▶ _AVAILABLE DATA_:
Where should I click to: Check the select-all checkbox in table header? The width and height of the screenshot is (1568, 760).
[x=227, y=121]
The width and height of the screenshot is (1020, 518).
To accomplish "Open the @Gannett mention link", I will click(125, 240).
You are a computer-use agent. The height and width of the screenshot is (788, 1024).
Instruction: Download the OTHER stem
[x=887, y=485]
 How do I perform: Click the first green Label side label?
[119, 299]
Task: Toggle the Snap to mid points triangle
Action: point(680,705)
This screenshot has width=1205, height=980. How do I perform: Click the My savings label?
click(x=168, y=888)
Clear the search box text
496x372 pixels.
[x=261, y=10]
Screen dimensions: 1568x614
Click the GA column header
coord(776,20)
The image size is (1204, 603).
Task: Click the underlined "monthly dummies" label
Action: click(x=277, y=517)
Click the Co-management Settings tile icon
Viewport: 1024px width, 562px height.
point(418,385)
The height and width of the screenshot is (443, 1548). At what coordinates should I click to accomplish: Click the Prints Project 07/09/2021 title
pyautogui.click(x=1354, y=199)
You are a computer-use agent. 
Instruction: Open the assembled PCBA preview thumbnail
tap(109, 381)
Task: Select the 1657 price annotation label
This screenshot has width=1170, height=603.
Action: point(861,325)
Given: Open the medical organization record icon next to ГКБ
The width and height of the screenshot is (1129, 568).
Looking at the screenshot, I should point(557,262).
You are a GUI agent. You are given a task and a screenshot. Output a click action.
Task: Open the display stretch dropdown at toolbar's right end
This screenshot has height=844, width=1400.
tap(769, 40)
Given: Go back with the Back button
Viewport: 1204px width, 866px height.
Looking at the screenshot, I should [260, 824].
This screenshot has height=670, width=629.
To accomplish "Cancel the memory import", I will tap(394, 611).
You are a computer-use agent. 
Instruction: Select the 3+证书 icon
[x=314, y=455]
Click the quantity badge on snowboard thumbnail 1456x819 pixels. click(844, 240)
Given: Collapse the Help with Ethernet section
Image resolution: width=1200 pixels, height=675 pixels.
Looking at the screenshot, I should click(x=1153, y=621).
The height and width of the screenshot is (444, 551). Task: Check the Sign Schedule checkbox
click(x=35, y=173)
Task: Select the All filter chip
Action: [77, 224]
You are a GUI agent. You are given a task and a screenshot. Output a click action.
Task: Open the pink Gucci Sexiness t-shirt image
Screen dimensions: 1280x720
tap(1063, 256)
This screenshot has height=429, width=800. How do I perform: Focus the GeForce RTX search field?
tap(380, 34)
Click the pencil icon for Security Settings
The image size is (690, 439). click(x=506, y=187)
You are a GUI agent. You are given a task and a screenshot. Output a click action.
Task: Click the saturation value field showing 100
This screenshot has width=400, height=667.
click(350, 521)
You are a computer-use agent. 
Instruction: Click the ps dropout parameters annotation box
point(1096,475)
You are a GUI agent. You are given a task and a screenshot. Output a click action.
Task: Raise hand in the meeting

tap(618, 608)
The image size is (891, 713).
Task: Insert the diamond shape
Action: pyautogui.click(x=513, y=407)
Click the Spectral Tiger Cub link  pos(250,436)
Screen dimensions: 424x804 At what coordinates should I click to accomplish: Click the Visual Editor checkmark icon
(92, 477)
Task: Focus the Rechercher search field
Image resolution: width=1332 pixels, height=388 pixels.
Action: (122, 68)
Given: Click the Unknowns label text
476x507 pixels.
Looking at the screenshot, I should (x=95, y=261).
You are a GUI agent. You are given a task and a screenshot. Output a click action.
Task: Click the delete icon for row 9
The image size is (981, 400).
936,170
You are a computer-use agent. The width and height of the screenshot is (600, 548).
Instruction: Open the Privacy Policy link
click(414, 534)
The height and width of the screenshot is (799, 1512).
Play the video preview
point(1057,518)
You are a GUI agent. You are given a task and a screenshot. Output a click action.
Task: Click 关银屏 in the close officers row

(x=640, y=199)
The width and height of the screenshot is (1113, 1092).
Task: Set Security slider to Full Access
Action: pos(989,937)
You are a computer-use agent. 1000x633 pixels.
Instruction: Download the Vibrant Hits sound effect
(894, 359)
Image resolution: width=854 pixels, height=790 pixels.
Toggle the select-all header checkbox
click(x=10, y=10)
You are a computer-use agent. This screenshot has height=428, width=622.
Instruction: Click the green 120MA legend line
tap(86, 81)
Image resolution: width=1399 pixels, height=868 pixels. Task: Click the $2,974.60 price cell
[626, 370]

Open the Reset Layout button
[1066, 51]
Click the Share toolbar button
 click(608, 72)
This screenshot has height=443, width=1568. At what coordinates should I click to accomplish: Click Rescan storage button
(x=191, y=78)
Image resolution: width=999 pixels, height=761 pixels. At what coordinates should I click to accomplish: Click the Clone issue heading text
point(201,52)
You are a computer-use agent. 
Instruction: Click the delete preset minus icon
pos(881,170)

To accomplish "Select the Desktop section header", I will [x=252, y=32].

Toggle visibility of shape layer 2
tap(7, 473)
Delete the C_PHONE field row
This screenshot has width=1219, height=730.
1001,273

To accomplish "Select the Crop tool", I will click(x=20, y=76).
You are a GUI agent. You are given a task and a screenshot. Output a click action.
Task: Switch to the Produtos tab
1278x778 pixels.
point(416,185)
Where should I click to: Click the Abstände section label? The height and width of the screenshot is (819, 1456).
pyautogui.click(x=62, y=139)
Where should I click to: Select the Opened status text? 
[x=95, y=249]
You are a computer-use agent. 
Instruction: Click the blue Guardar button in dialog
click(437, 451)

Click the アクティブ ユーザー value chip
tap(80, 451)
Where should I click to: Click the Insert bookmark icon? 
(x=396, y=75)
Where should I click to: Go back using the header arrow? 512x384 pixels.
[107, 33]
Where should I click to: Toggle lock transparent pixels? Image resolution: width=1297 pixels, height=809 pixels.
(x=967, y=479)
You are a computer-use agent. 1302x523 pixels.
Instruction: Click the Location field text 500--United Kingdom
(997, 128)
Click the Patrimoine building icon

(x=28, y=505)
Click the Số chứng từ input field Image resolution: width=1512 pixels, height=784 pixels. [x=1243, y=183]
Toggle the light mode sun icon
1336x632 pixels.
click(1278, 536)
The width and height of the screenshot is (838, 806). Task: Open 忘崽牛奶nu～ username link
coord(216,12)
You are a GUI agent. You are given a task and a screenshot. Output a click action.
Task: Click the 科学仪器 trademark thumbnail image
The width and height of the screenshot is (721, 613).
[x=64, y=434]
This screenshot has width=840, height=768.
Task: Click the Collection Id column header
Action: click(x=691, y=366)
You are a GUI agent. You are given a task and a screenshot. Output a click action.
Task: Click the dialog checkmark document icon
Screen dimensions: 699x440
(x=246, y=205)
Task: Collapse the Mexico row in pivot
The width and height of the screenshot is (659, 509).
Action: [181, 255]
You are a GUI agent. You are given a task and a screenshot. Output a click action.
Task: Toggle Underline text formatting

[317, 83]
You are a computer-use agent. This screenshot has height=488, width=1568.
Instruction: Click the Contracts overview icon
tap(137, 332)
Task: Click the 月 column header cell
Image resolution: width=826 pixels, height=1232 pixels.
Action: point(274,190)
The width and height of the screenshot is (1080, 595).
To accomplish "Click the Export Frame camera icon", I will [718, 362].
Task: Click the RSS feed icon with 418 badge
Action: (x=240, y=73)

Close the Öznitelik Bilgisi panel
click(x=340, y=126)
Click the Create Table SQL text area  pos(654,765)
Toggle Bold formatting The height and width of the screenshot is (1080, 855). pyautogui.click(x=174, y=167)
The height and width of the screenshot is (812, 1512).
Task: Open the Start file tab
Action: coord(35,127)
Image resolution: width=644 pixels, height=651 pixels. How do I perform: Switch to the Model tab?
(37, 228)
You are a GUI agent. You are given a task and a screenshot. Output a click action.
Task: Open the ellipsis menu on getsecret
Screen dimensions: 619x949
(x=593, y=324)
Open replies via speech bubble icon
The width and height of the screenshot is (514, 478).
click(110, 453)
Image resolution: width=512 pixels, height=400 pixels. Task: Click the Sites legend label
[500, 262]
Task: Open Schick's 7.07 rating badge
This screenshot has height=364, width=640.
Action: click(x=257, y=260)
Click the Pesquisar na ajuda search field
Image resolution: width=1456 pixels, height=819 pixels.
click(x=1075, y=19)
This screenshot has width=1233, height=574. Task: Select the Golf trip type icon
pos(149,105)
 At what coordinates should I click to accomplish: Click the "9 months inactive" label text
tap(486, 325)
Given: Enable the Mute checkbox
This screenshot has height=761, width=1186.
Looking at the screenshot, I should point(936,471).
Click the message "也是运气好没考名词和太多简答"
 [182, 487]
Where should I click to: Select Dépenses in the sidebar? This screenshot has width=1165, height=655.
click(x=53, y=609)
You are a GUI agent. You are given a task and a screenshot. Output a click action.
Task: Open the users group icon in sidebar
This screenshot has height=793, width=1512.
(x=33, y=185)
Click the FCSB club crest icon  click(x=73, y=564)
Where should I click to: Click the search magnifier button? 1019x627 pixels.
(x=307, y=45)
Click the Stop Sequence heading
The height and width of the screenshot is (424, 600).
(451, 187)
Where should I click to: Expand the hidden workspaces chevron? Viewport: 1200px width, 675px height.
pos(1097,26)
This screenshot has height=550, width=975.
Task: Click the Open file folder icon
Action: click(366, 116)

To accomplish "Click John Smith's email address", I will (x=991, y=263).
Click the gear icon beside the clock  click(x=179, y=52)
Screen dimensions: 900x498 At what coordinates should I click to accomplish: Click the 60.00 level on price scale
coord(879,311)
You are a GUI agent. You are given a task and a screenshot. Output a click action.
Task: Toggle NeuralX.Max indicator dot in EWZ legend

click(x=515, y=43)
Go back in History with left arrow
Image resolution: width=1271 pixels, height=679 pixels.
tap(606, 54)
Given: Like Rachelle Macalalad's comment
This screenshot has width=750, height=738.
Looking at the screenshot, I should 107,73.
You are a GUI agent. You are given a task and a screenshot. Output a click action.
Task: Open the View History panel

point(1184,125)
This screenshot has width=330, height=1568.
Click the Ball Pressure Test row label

▶ _EXERCISE REQUIREMENTS_:
Search the material for the word "Collapse" and copy each line where it occurs.

▶ _SOLUTION TO THE EXERCISE_:
Given: Collapse the Help with Ethernet section
Task: Collapse the Mexico row in pivot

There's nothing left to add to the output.